→ WORK REQUIRED
Edit the data below so that each occurrence of "Where is" becomes "Locate", changing nothing else.

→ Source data
-- -- --

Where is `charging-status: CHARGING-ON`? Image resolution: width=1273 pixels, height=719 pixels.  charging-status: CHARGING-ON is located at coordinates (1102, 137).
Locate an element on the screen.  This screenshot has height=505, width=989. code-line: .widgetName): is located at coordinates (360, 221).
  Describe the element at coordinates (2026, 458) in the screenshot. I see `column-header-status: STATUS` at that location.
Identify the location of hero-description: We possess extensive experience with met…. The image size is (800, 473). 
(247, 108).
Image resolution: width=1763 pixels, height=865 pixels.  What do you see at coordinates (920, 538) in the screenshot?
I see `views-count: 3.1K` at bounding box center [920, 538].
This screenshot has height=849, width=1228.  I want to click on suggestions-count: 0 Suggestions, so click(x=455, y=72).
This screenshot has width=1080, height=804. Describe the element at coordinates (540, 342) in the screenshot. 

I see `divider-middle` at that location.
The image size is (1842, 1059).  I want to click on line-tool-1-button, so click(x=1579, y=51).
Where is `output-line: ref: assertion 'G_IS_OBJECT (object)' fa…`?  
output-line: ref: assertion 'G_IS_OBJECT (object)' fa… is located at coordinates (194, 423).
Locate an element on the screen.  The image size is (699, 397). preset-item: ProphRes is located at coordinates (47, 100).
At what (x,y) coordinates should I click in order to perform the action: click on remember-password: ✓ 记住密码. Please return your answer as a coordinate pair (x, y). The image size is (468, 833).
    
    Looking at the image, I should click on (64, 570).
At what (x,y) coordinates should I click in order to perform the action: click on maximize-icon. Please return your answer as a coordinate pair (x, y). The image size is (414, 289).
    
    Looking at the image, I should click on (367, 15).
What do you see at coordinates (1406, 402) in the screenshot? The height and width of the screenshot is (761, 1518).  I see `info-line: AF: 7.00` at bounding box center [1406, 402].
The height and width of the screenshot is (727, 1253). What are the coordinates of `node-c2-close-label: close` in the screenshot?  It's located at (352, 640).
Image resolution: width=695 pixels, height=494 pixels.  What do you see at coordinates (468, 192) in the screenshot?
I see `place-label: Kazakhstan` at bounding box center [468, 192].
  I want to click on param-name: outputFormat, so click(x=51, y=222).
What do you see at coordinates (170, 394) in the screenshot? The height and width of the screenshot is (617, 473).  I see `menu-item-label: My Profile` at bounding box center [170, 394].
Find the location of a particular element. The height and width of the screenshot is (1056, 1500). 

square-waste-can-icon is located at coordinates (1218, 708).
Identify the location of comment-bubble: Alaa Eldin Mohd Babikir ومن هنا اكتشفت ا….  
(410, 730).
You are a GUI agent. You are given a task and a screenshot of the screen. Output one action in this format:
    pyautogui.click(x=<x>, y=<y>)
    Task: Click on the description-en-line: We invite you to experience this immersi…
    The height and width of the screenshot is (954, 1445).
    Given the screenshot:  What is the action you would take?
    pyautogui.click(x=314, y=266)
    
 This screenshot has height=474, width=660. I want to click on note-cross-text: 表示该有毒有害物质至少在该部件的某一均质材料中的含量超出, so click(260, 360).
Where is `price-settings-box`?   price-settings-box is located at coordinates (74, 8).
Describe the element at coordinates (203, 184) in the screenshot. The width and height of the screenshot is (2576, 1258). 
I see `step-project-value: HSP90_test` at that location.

-- -- --

→ RESULT
Locate `charging-status: CHARGING-ON`? Image resolution: width=1273 pixels, height=719 pixels.  charging-status: CHARGING-ON is located at coordinates (1102, 137).
Locate an element on the screen.  This screenshot has height=505, width=989. code-line: .widgetName): is located at coordinates (360, 221).
  Describe the element at coordinates (2026, 458) in the screenshot. I see `column-header-status: STATUS` at that location.
Identify the location of hero-description: We possess extensive experience with met…. The image size is (800, 473). 
(247, 108).
Image resolution: width=1763 pixels, height=865 pixels.  What do you see at coordinates (920, 538) in the screenshot?
I see `views-count: 3.1K` at bounding box center [920, 538].
This screenshot has height=849, width=1228.  I want to click on suggestions-count: 0 Suggestions, so click(x=455, y=72).
This screenshot has width=1080, height=804. Describe the element at coordinates (540, 342) in the screenshot. 

I see `divider-middle` at that location.
The image size is (1842, 1059).  I want to click on line-tool-1-button, so click(x=1579, y=51).
Locate `output-line: ref: assertion 'G_IS_OBJECT (object)' fa…`?  
output-line: ref: assertion 'G_IS_OBJECT (object)' fa… is located at coordinates (194, 423).
Locate an element on the screen.  The image size is (699, 397). preset-item: ProphRes is located at coordinates (47, 100).
At what (x,y) coordinates should I click in order to perform the action: click on remember-password: ✓ 记住密码. Please return your answer as a coordinate pair (x, y). The image size is (468, 833).
    
    Looking at the image, I should click on (64, 570).
At what (x,y) coordinates should I click in order to perform the action: click on maximize-icon. Please return your answer as a coordinate pair (x, y). The image size is (414, 289).
    
    Looking at the image, I should click on (367, 15).
What do you see at coordinates (1406, 402) in the screenshot? The height and width of the screenshot is (761, 1518).  I see `info-line: AF: 7.00` at bounding box center [1406, 402].
The height and width of the screenshot is (727, 1253). What are the coordinates of `node-c2-close-label: close` in the screenshot?  It's located at (352, 640).
Image resolution: width=695 pixels, height=494 pixels.  What do you see at coordinates (468, 192) in the screenshot?
I see `place-label: Kazakhstan` at bounding box center [468, 192].
  I want to click on param-name: outputFormat, so click(x=51, y=222).
What do you see at coordinates (170, 394) in the screenshot? The height and width of the screenshot is (617, 473).  I see `menu-item-label: My Profile` at bounding box center [170, 394].
Find the location of a particular element. The height and width of the screenshot is (1056, 1500). 

square-waste-can-icon is located at coordinates (1218, 708).
Identify the location of comment-bubble: Alaa Eldin Mohd Babikir ومن هنا اكتشفت ا….  
(410, 730).
You are a GUI agent. You are given a task and a screenshot of the screen. Output one action in this format:
    pyautogui.click(x=<x>, y=<y>)
    Task: Click on the description-en-line: We invite you to experience this immersi…
    The height and width of the screenshot is (954, 1445).
    Given the screenshot:  What is the action you would take?
    pyautogui.click(x=314, y=266)
    
 This screenshot has height=474, width=660. I want to click on note-cross-text: 表示该有毒有害物质至少在该部件的某一均质材料中的含量超出, so click(260, 360).
Locate `price-settings-box`?   price-settings-box is located at coordinates (74, 8).
Describe the element at coordinates (203, 184) in the screenshot. The width and height of the screenshot is (2576, 1258). 
I see `step-project-value: HSP90_test` at that location.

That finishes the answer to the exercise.